In the documentary, they showed a clip of an old home video in which a stranger was questioning the dad about the kids (eight of them, I believe, all different colors and kinds). “How’d you get so many kids?” the man asks. The dad responds, “They stick to us like magnets. Better question: how do you get rid of them?” Laughter.

My favorite part is the laughter. At the last camp, I remember a girl telling the story of how her parents came to find her. They were in Africa, she was in an orphanage. She beamed as she recounted how they picked her up for the first time, and she smiled at each one of them, and they knew that she was their daughter. She radiated joy as she told the story, and my heart ached with happiness. I could tell that the parents had told her that story over and over, and I could feel the pride she felt.

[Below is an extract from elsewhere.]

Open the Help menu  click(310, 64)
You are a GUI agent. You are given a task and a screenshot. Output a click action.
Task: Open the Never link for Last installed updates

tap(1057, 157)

My mom, Mike, and I have our things. We call each other the “worst guy” and we regularly quote The Sandlot. You’re the worst guy if you are doing something annoying, like when my mom senses that the stop light ahead might – just might – change, so she slows down while it’s still green. You can hear the chorus of groans and “Ugh, you’re the worst guy!” coming from both of us. My mom and I dissolve into a fit of laughter-induced tears when we tell the story of Mike falling off the treadmill. (No one, including Mike, thinks it’s funny.)

Family may be what you make it, but for some of us, we’re lucky enough to have more opportunities for family than most people.